Surprisingly, despite mounting evidence for the existence of female-to-male and mother-to-child transmission of HCV, very little is known about vaginal and cervical shedding of HCV in HIV-1-positive and HIV-1-negative women. Very few studies have assessed HCV RNA in vaginal secretions. Furthermore, HCV load and quasispecies distribution in the genital tract compartment has not been analyzed previously [20-22]. This could be explained by the difficulties of obtaining cervicovaginal specimens, the methods for which have only recently been standardized in HIV-1 settings [23]. In this article, we present our findings on HCV detection, viral load, and quasispecies composition in the female genital tract using cervicovaginal lavage (CVL) fluid from HCV/HIV-1-coinfected women.
ABSTRACT
Background. Hepatitis C virus (HCV)-infected women-in particular, those coinfected with human immunodeficiency virus type 1 (HIV-1)-can transmit infection to their children and sex partners.
Methods.
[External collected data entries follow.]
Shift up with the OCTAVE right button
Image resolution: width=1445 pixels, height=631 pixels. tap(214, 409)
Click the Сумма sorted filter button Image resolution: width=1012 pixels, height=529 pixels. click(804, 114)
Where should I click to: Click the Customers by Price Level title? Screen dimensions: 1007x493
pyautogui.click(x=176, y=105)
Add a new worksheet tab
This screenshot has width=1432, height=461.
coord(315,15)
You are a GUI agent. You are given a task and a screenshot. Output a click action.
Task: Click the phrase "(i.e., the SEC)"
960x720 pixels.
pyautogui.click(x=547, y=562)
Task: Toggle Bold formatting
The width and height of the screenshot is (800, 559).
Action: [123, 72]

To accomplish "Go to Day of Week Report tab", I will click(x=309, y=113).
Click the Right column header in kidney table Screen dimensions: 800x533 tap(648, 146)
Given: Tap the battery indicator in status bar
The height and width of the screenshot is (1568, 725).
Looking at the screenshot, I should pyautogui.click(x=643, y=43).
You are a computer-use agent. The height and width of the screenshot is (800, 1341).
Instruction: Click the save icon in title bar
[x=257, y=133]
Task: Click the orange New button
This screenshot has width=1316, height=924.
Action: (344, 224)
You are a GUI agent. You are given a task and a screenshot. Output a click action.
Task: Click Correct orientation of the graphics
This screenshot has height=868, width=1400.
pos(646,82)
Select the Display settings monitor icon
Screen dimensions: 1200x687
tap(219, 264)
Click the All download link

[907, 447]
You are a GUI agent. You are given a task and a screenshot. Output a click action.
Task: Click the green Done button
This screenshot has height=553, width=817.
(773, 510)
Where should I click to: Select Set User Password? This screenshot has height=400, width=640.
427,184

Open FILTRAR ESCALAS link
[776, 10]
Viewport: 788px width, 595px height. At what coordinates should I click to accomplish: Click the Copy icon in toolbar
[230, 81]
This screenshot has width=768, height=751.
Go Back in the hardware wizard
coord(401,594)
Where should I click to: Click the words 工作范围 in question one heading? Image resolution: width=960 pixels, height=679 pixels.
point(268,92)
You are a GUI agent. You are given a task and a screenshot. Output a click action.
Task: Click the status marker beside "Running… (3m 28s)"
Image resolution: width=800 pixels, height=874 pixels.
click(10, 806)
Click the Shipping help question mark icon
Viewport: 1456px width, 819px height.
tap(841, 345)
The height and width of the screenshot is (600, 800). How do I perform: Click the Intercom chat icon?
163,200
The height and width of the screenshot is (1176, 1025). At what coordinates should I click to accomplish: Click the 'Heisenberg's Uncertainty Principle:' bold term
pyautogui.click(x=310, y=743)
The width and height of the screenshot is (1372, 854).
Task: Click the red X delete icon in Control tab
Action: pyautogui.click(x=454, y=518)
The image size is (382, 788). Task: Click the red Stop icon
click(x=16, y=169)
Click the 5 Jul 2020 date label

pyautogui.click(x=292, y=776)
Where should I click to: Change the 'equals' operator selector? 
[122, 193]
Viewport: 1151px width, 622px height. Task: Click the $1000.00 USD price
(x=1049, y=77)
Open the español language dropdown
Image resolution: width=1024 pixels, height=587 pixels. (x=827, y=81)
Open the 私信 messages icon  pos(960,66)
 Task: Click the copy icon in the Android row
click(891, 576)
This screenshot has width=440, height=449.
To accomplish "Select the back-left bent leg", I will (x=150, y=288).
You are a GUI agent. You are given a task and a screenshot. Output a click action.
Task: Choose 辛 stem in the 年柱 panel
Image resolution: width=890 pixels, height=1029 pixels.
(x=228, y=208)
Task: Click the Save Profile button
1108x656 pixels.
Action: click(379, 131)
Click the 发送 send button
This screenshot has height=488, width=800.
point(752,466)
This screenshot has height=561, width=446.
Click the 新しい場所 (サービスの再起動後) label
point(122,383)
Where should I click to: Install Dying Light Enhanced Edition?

The present study was conducted to analyze the presence of HCV RNA in cervicovaginal lavage (CVL) fluid from 71 women (58 HCV/HIV-1-coinfected women and 13 HCV-infected, HIV-1-uninfected women) enrolled in the Women's Interagency HIV Study.
Results.
HCV RNA was detected (by a commercial polymerase chain reaction assay) in CVL fluid from 18 (29%) of the HIV-1-infected women and from none of the HIV-1-uninfected women (P < .05).
Multivariate analysis revealed that risk factors for the presence of HCV RNA in CVL fluid were HCV viremia (odds ratio [OR], 16.81; P = .02) and HIV-1 RNA in CVL fluid (OR, 19.87; P = .02).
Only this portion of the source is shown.